Tout le monde reconnaît un portrait de Modigliani, mais quel est le secret d'un style si particulier? Le musée d'art moderne de Villeneuve-d'Ascq (nord de la France) tente dans une grande rétrospective de dévoiler l'inspiration du peintre italien mort à Paris en 1920 à l'âge de 36 ans.

Une centaine d'oeuvres d'Amedeo Modigliani sont exposées jusqu'au 5 juin dans ce musée proche de Lille pour cette rétrospective qui prendra ensuite le chemin de Budapest et d'Helsinki.

« On essaie de comprendre comment il a construit son style », explique Jeanne-Bathilde Lacourt, une des trois commissaires de l'exposition.

« Quand on regarde dans le détail, ses oeuvres sont plus diversifiées et complexes qu'on ne le croit », souligne-t-elle. « Il a la réputation d'être un artiste simple et immédiat, mais en fait il a mis plusieurs années à construire son propre style, surtout il a regardé énormément de choses, dans l'art de ses contemporains mais surtout dans l'art lointain dans l'espace et le temps ».

Ainsi, en parcourant l'exposition, le visiteur comprend peu à peu comment Modigliani arrive à dessiner ces visages reconnaissables entre tous. Peu après son arrivée à Paris à 22 ans, le Toscan, issu d'une famille de juifs séfarades de Livourne lettrés mais désargentés, qui avait déjà peaufiné sa culture artistique dans les musées de Rome et Venise, se rend fréquemment au Louvre et au palais du Trocadéro,.
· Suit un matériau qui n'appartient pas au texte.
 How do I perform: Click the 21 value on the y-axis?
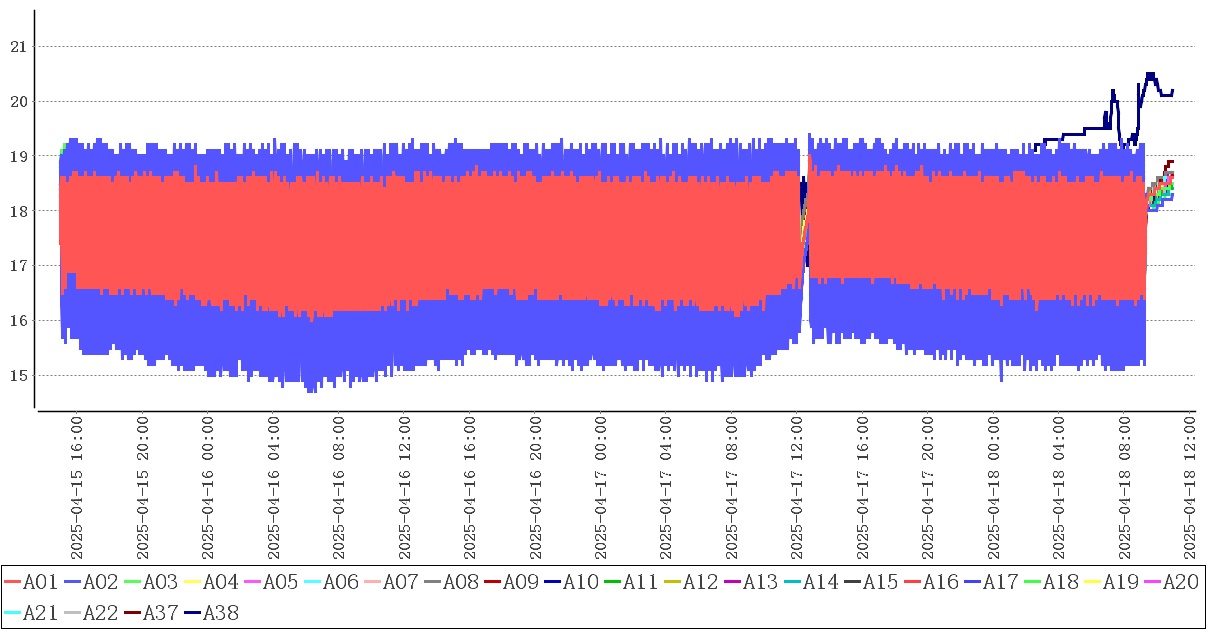[18, 46]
Dans la capitale française, il passe des heures à contempler l'art africain, grec, égyptien ou khmer. « Il a voulu créer une forme de beauté idéale, de femme idéale, en prenant des éléments de toutes ces cultures. C'est une idée assez belle que de vouloir créer une beauté idéale à partir d'éléments de cultures variées », indique Marie-Amélie Senot, une autre commissaire.
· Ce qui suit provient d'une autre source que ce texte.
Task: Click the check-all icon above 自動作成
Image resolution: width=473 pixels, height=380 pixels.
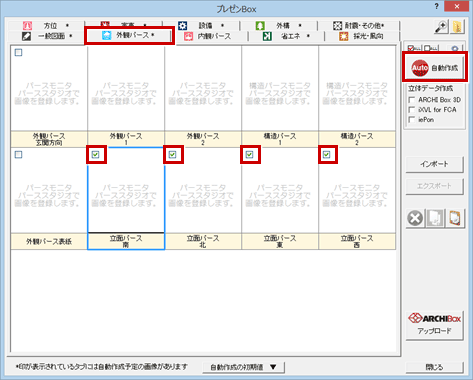Action: click(x=414, y=48)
De l'art africain, il prend l'idée d'une forme du visage allongée et concave, c'est-à-dire creusée, avec un relief qui va vers l'arrière au lieu de l'avant. Des temples khmers et de l'art bouddhique, il retient la thématique des yeux fermés et sans pupille. Il s'inspire de l'art cycladique et des statuettes de la Grèce archaïque, pour la simplicité et l'épuration.

Là où un Pablo Picasso déconstruit la forme à la même époque, l'artiste italien effectue « une synthèse qui va vers la fluidité et l'harmonie », explique Mme Lacourt.

On retrouve cet esprit dans les portraits de Chaïm Soutine, de Moïse Kisling, de son collectionneur Roger Dutilleul et même dans cet étonnant autoportrait, où il se peint en Pierrot, comme un clin d'oeil à la Commedia dell'arte de son pays natal.

« L'oeil intérieur »

L'exposition explore également le « Modigliani sculpteur », une facette méconnue de celui qui fut avec Vincent Van Gogh l'archétype du « peintre maudit », vendant mal ses oeuvres, atteint très tôt de tuberculose, mourant jeune et dont la compagne s'est suicidée, enceinte, après sa mort.

« On ne connaît pas du tout la sculpture de Modigliani, pourtant à un moment de sa vie, il se voulait sculpteur. Il était notamment intéressé par le relief », dit Mme Lacourt, comme l'atteste cette « tête de femme » allongée et aux traits géométriques datant de 1913.

Pour le choix du titre de l'exposition, les commissaires ont choisi « l'oeil intérieur », en raison d'une anecdote rapportée après la mort de l'artiste. L'artiste c aurait demandé à Modigliani pourquoi il l'avait représenté avec un oeil vide et l'autre avec une pupille. « Modigliani aurait répondu, avec un oeil tu regardes vers l'extérieur et avec l'autre tu regardes vers l'intérieur », explique Sophie Lévy, directrice-conservatrice du musée.

La dernière grande exposition de l'artiste remonte à 2002 en France, au palais du Luxembourg à Paris.

Preuve de la fascination que suscite toujours Modigliani, sa toile Nu couché a été vendue 170,4 millions de dollars chez Christie's à New York en novembre, ce qui en fait la deuxième oeuvre la plus chère vendue aux enchères après Les femmes d'Alger de Picasso.